*Work instructions*
1. In the excerpt on India's outbound investment below, condense the paragraph beginning "There has been a perceptible shift" into a short bulleted list that keeps its main facts.
2. From the excerpt on India's outbound investment, reproduce word for word the part that opens with the words containing "There has been" and closes with "and the Netherlands.".
3. According to the excerpt on India's outbound investment, what did India's outward Foreign Direct Investment in equity, loan and guaranteed issue stand at in 2019-20?

*Document excerpt*
==========

Outbound investment from India have undergone a considerable change, not only in terms of magnitude but also in terms of geographical spread and sectorial composition. Analysis of the trends in direct investment over the last decade reveals that while investment flows, both inward and outward, were rather muted during the early part of the decade, they gained momentum during the latter half.

There has been a perceptible shift in Overseas Investment Destination (OID) in last decade or so. While in the first half, overseas investments were directed to resource rich countries such as Australia, UAE, and Sudan, in the latter half, OID was channelled into countries providing higher tax benefits such as Mauritius, Singapore, British Virgin Islands, and the Netherlands.

Indian firms invest in foreign shores primarily through mergers and acquisition (M&A). With rising M&A activity, companies will get direct access to newer and more extensive markets and better technologies, which would enable them to increase their customer base and achieve a global reach.

Market size

According to the data provided by Reserve Bank of India (RBI), India’s outward Foreign Direct Investment (OFDI) in equity, loan and guaranteed issue stood at US$ 12.91 billion in 2019-20.

Foreign investment of Indian companies grew 18 per cent y-o-y to US$ 2.69 billion in March 2019. In January 2020, domestic companies invested US$ 2.23 billion in their foreign arms.

Investments/Developments

Some of the major overseas investments by Indian companies were:

  • In February 2020, Bharti Airtel invested US$ 978.92 million in its wholly owned subsidiary in Mauritius.
  • In January 2020, Calleis Infrastructure invested US$ 81.12 million in its wholly owned subsidiary in the UK.

==========

*Material provided*

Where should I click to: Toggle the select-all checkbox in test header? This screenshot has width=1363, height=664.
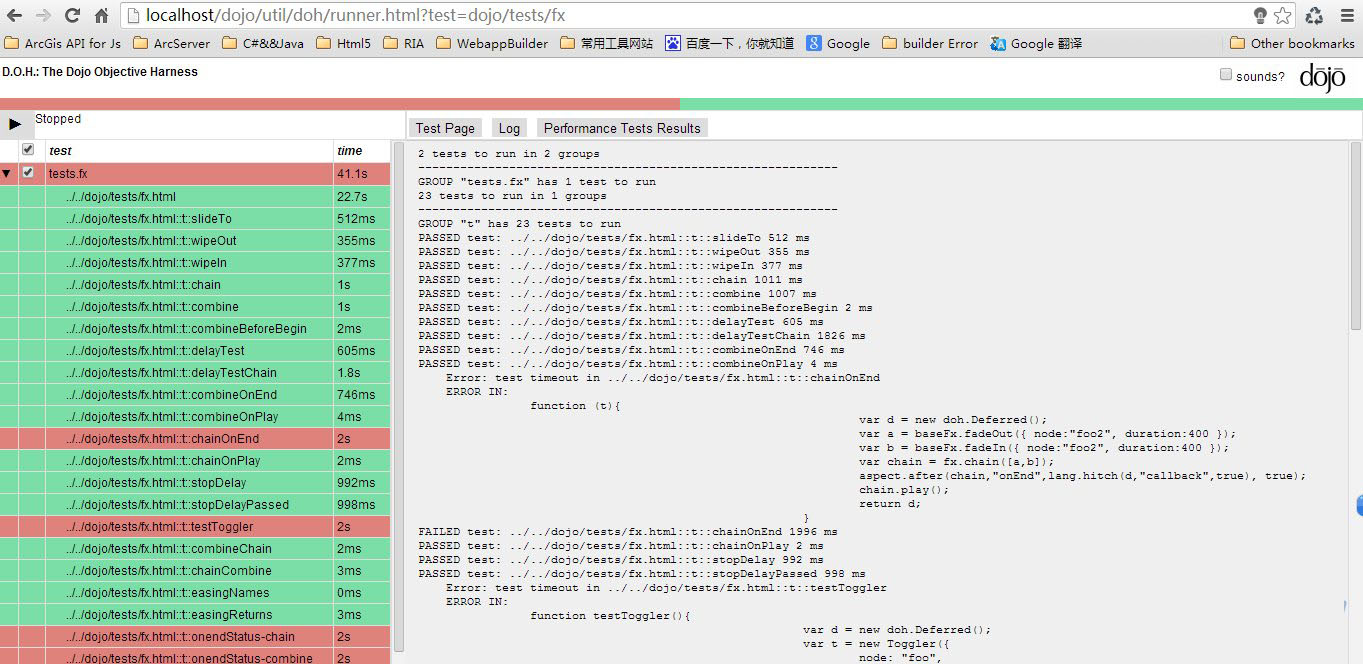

==========

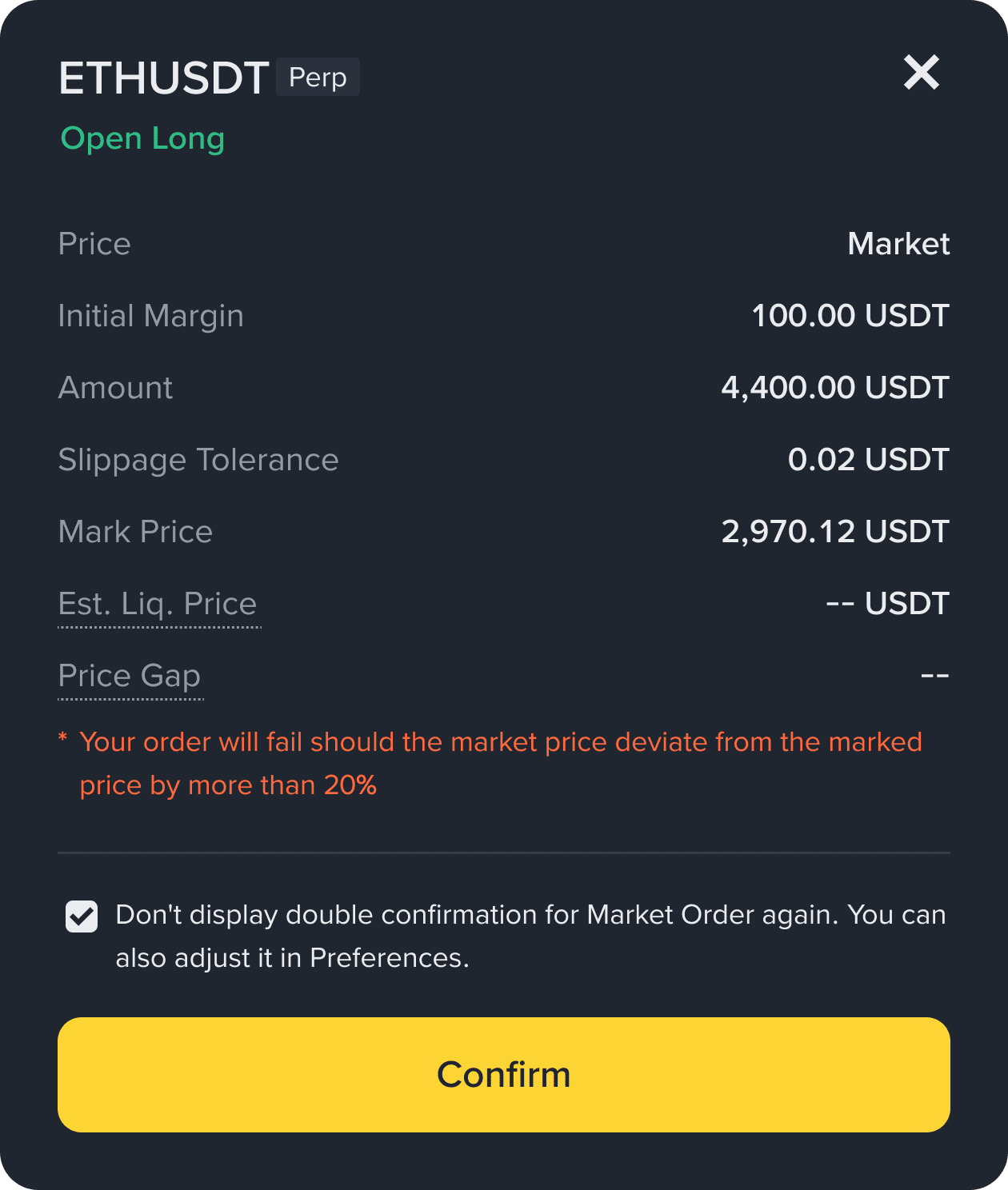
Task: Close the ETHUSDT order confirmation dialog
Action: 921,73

==========

*Solutions by task*
1.
- Over roughly the last decade, Overseas Investment Destination (OID) shifted noticeably.
- First half: investments went to resource-rich countries such as Australia, UAE, and Sudan.
- Latter half: investments went to countries offering higher tax benefits, such as Mauritius, Singapore, British Virgin Islands, and the Netherlands.

2.
There has been a perceptible shift in Overseas Investment Destination (OID) in last decade or so. While in the first half, overseas investments were directed to resource rich countries such as Australia, UAE, and Sudan, in the latter half, OID was channelled into countries providing higher tax benefits such as Mauritius, Singapore, British Virgin Islands, and the Netherlands.

3. It stood at US$ 12.91 billion, according to Reserve Bank of India data.